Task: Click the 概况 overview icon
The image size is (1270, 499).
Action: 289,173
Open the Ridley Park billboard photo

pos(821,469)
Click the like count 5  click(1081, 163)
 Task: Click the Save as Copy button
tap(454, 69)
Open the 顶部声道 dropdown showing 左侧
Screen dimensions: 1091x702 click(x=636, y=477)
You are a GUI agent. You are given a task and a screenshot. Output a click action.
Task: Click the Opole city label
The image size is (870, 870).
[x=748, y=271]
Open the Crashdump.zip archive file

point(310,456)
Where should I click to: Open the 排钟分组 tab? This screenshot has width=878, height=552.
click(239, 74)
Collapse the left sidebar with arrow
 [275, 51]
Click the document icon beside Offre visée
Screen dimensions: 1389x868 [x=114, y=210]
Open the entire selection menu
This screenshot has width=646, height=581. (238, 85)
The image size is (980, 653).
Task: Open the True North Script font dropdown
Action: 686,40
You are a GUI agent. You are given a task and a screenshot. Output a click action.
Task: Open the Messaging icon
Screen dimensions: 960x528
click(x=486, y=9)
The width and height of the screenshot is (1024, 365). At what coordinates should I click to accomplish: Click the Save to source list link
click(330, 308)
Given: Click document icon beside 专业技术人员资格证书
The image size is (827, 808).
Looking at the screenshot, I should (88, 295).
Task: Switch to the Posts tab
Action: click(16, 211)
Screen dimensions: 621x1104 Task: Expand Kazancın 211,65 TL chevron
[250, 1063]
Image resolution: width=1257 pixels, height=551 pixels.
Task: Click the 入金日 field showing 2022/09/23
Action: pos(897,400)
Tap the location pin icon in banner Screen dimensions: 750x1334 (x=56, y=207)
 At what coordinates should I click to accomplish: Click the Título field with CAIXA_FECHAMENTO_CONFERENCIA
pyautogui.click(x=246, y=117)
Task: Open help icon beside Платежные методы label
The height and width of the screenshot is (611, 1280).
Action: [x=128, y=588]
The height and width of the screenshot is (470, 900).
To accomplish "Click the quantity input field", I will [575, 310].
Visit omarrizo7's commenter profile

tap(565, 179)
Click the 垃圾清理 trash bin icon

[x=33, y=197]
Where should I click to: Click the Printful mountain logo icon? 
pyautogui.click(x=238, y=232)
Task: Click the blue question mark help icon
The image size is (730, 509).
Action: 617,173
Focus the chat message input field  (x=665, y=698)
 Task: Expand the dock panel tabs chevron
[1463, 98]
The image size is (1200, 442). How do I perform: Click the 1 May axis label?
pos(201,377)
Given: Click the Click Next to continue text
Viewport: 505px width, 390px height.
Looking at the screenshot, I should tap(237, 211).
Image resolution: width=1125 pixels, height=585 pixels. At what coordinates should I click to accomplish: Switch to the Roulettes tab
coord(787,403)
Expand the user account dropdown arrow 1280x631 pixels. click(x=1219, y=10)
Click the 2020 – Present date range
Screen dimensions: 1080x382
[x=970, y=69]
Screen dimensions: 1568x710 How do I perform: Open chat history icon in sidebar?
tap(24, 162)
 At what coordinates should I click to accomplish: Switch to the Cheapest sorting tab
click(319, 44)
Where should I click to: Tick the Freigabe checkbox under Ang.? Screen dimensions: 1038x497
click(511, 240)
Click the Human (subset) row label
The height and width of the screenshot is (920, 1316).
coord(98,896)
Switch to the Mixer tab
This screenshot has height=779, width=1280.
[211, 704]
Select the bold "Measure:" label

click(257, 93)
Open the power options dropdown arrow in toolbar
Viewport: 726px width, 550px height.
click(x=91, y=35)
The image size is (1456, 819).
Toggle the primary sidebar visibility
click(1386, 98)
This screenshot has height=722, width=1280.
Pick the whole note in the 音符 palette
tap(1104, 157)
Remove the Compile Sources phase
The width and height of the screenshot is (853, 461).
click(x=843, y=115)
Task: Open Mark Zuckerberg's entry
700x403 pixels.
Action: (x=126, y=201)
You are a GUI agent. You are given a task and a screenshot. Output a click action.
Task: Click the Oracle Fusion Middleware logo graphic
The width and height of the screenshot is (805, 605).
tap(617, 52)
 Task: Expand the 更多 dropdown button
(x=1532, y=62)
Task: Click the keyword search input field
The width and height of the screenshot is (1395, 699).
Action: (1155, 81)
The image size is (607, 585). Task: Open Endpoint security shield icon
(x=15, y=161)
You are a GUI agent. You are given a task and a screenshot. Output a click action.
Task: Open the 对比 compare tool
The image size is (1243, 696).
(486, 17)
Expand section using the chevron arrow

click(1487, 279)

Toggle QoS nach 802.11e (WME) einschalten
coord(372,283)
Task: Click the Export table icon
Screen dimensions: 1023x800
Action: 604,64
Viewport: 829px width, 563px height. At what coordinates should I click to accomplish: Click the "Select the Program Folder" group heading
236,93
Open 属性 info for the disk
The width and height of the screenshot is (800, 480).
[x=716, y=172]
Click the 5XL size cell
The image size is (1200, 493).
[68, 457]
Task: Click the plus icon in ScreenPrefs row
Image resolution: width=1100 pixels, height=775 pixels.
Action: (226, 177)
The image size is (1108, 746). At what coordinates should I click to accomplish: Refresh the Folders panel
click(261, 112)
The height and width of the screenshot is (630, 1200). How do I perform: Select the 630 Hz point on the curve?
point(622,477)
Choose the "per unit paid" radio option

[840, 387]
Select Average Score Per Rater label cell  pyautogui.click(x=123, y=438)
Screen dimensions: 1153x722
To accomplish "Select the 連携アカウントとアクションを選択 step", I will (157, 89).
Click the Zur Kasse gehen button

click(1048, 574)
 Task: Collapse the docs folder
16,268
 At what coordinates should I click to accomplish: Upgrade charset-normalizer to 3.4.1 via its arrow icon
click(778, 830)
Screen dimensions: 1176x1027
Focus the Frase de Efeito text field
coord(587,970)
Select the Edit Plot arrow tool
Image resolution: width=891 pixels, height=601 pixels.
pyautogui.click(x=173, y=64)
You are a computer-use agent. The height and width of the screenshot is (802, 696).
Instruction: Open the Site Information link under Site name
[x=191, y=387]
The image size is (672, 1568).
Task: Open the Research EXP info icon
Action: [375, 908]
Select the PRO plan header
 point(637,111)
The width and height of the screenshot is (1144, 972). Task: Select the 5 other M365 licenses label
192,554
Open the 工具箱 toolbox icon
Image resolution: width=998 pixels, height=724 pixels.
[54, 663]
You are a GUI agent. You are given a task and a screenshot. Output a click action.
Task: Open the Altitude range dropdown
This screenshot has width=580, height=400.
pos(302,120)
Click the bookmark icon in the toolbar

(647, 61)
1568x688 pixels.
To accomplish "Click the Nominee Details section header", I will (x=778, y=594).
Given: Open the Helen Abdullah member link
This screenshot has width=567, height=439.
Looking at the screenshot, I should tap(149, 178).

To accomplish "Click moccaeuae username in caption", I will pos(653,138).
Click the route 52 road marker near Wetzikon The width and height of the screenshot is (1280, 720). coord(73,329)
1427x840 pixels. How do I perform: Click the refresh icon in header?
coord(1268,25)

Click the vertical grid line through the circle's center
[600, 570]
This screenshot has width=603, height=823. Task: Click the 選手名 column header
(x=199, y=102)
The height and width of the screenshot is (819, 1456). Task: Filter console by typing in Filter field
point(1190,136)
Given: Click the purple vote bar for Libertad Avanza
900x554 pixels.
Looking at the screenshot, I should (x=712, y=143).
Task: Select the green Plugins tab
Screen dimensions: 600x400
************
_EXERCISE AIM_. Set down only the lines above that fall between the line holding "Click the 2020 – Present date range" and the line holding "Task: Open Mark Zuckerberg's entry", inclusive, keeping each exact.

_TASK RESULT_.
Click the 2020 – Present date range
Screen dimensions: 1080x382
[x=970, y=69]
Screen dimensions: 1568x710 How do I perform: Open chat history icon in sidebar?
tap(24, 162)
 At what coordinates should I click to accomplish: Switch to the Cheapest sorting tab
click(319, 44)
Where should I click to: Tick the Freigabe checkbox under Ang.? Screen dimensions: 1038x497
click(511, 240)
Click the Human (subset) row label
The height and width of the screenshot is (920, 1316).
coord(98,896)
Switch to the Mixer tab
This screenshot has height=779, width=1280.
[211, 704]
Select the bold "Measure:" label

click(257, 93)
Open the power options dropdown arrow in toolbar
Viewport: 726px width, 550px height.
click(x=91, y=35)
The image size is (1456, 819).
Toggle the primary sidebar visibility
click(1386, 98)
This screenshot has height=722, width=1280.
Pick the whole note in the 音符 palette
tap(1104, 157)
Remove the Compile Sources phase
The width and height of the screenshot is (853, 461).
click(x=843, y=115)
Task: Open Mark Zuckerberg's entry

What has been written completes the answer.